Start of Dataset records

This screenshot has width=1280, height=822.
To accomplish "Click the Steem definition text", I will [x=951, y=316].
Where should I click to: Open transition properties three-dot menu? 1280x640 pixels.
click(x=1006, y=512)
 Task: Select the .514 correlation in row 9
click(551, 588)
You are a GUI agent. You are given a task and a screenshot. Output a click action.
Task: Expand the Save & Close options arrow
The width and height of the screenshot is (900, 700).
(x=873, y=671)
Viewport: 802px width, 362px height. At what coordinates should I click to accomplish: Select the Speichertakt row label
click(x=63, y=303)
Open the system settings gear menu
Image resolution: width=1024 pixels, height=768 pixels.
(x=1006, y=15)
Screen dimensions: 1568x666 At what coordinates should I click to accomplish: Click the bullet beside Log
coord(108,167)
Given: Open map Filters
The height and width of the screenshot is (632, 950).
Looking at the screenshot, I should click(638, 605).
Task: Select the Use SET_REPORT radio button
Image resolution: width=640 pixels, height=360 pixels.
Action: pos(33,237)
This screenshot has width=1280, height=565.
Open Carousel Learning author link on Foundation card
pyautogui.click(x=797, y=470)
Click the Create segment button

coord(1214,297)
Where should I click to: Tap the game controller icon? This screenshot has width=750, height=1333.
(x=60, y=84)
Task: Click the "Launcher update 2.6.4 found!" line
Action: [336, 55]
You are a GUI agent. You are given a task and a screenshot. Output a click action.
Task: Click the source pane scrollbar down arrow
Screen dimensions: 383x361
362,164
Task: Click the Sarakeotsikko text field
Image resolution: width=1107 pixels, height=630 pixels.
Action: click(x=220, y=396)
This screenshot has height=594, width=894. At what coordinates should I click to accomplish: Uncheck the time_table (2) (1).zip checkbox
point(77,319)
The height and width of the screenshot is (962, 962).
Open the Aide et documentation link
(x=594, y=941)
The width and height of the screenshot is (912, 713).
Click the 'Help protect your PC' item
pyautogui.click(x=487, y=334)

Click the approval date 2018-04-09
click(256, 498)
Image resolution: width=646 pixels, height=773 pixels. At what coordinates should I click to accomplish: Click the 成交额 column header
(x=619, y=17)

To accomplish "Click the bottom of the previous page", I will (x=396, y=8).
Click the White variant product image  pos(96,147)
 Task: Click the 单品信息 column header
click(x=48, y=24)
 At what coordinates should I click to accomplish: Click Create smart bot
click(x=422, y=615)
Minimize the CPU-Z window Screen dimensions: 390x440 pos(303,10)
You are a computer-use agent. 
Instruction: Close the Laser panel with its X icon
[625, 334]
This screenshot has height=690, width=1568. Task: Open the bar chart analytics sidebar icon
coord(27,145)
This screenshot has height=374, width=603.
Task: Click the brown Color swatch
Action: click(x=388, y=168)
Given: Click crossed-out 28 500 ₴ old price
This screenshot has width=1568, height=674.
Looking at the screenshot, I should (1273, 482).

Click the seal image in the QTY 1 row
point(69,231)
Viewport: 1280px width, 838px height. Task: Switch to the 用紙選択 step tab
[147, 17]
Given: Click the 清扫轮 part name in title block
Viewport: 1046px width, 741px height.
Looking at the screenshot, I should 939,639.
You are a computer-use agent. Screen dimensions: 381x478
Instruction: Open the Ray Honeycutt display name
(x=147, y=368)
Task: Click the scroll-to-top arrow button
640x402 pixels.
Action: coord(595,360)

End of Dataset records

What the exercise asks => Beginning with the line that contains "Task: Click the scroll-to-top arrow button", write out every line through the end of the entries above, exactly.

Solution for this task =>
Task: Click the scroll-to-top arrow button
640x402 pixels.
Action: coord(595,360)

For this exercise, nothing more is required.